J'aurais tellement aimé en parler, mais mes parents n'étaient jamais là et je n'avais pas vraiment d'amis. Il était mon seul ami avant, mais il avait commencé à devenir plus violent et à m'insulter sans aucune raison. Il s'était peu à peu éloigné de moi, comme effrayé, et je me retrouvais à présent seul et harcelé par son image.

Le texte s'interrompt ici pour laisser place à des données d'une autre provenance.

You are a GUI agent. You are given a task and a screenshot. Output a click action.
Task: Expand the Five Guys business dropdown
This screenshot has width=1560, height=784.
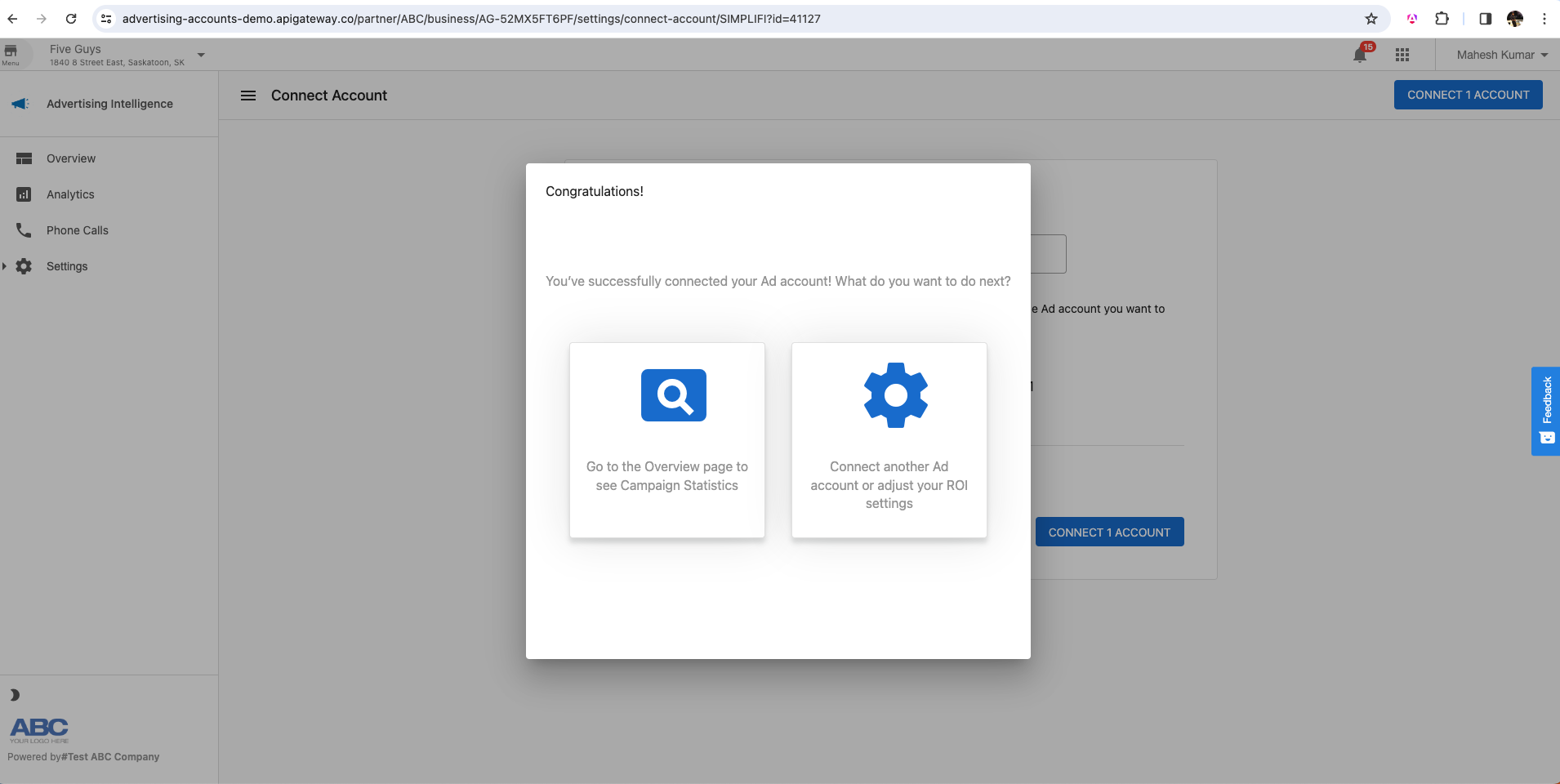point(201,55)
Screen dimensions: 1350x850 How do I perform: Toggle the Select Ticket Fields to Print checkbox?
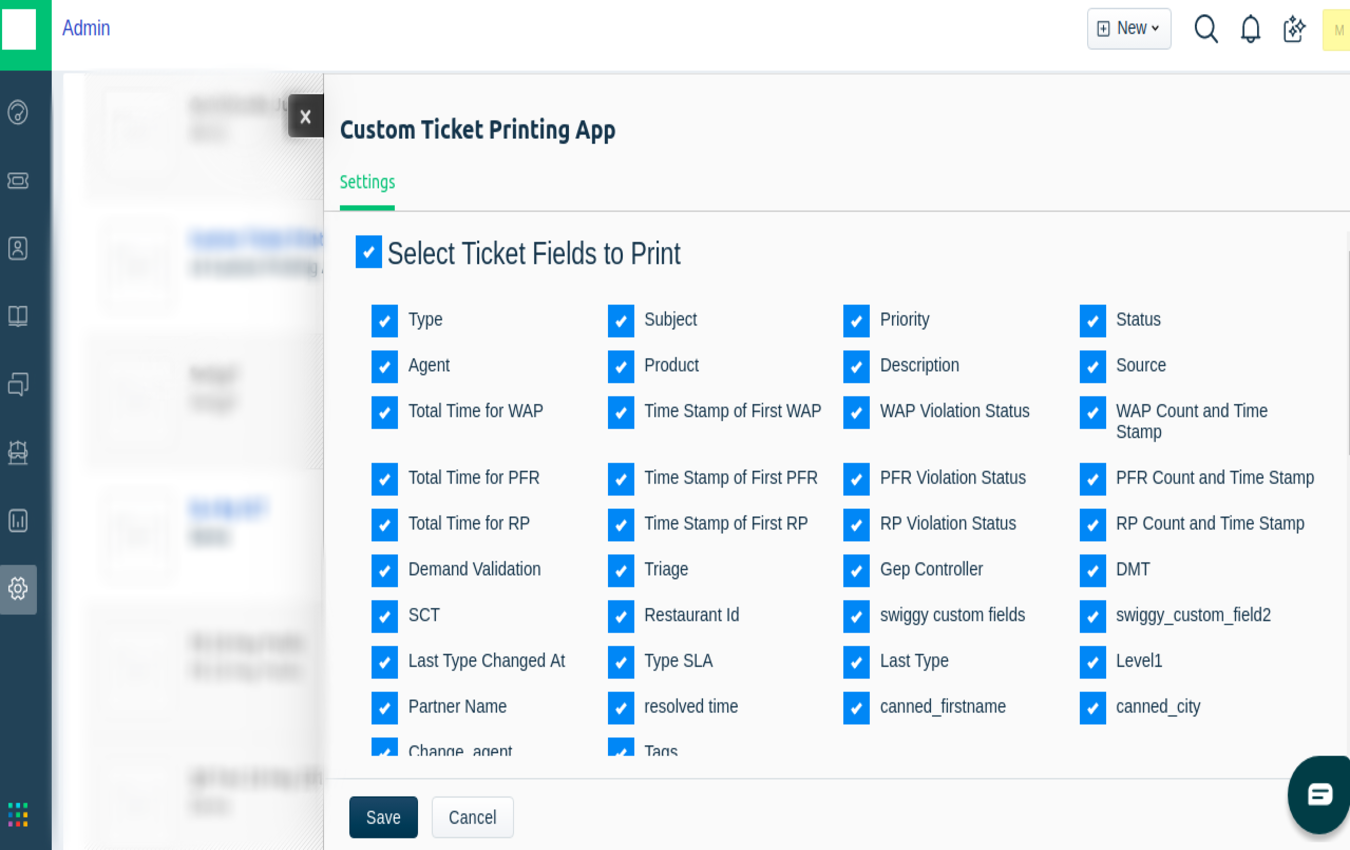click(368, 252)
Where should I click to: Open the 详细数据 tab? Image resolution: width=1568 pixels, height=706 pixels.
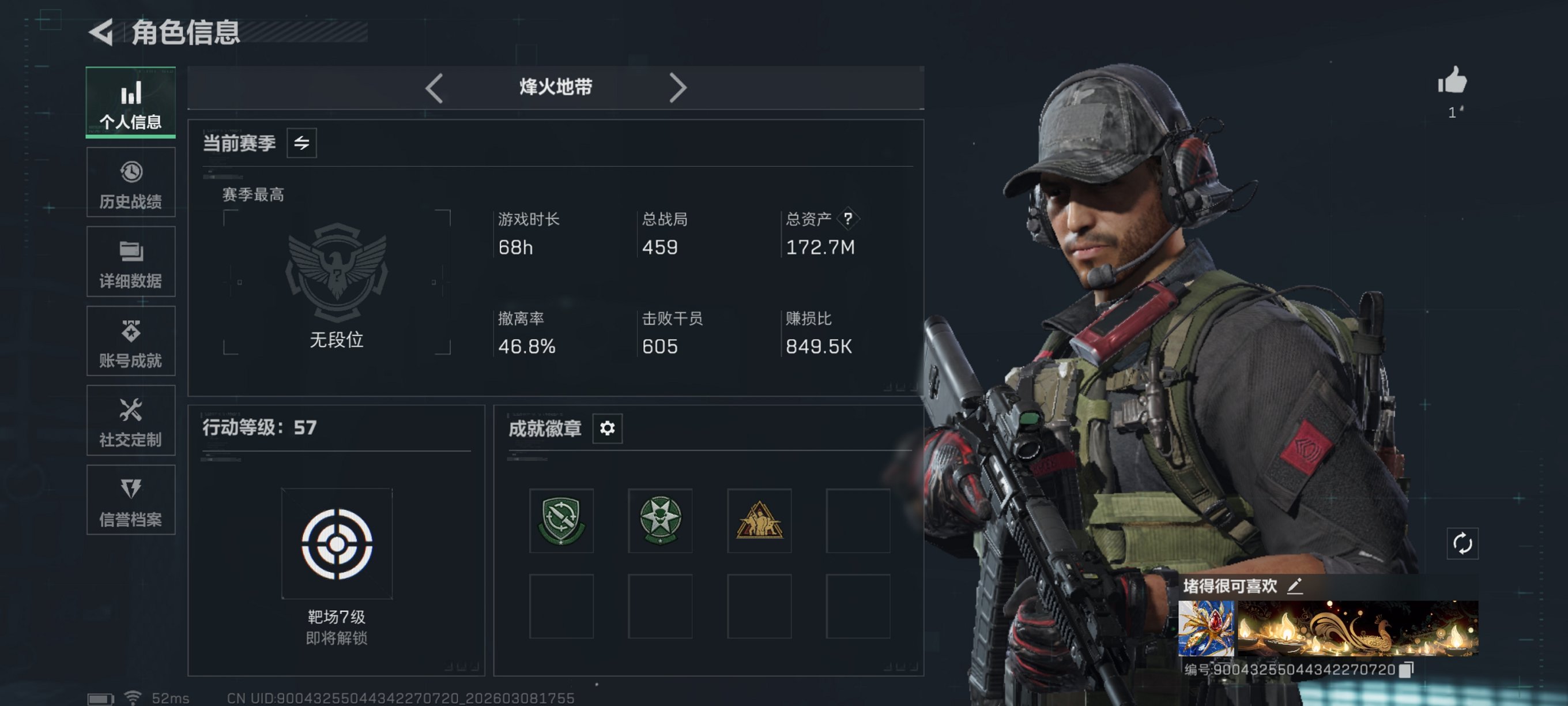point(131,262)
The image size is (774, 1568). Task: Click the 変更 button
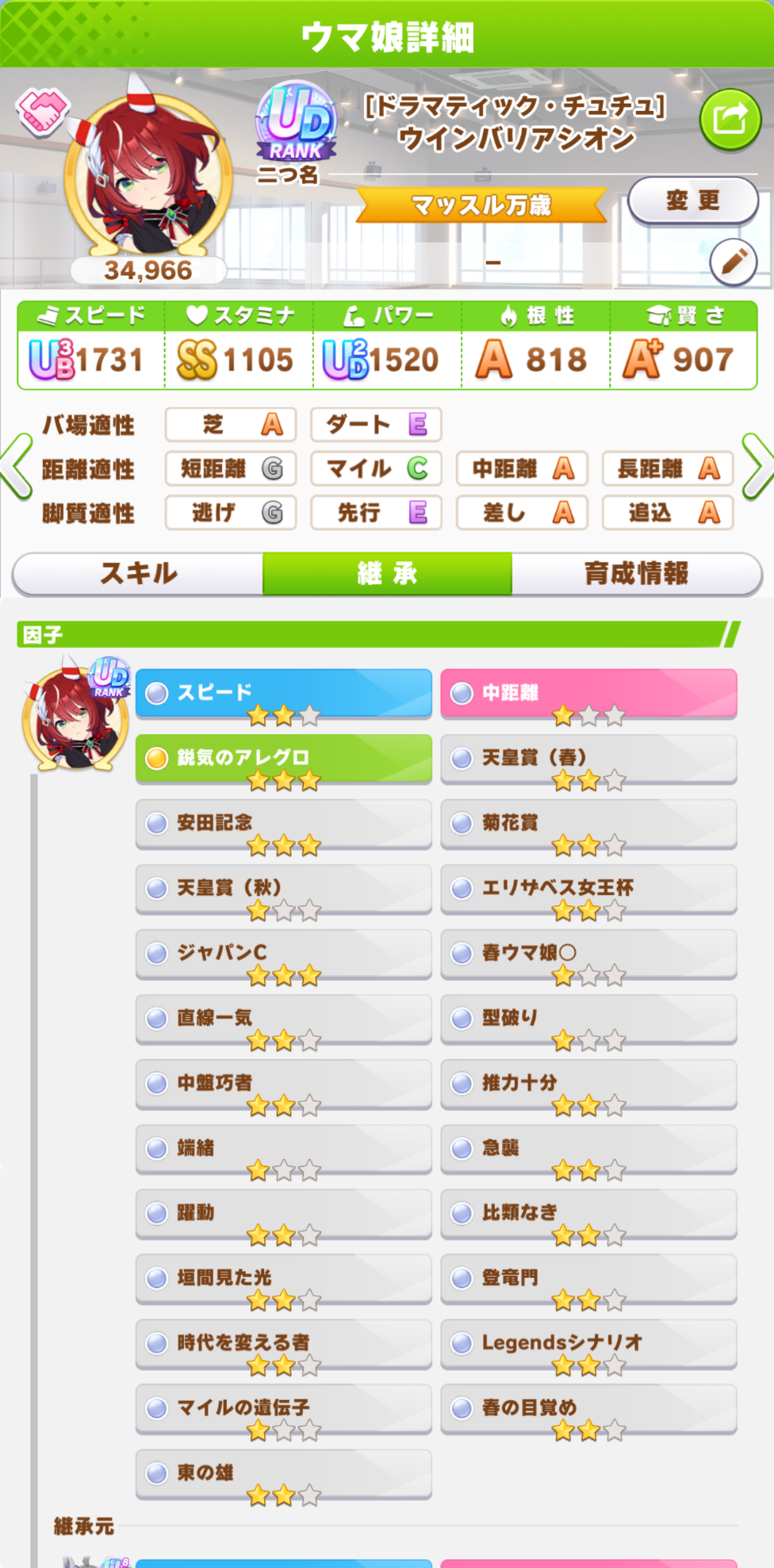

Plus les jours passèrent, moins je savais ce que je faisais, mes notes au lycée avaient drastiquement baissées et les commerages avaient monté en flèche. Mais peu m'importait, mon but à présent était de fuir la nuit et de combattre le sommeil, mais je ne pouvais tenir indéfiniment et à peine je fermais les yeux qu'il m'attendait sournoisement.

Et le jour je le voyais me regarder, la mâchoire crispée, lorsque nos regards se croisaient, le regard fuyant, je sentais en lui un combat intérieur comme un regret ou une rage inconnue.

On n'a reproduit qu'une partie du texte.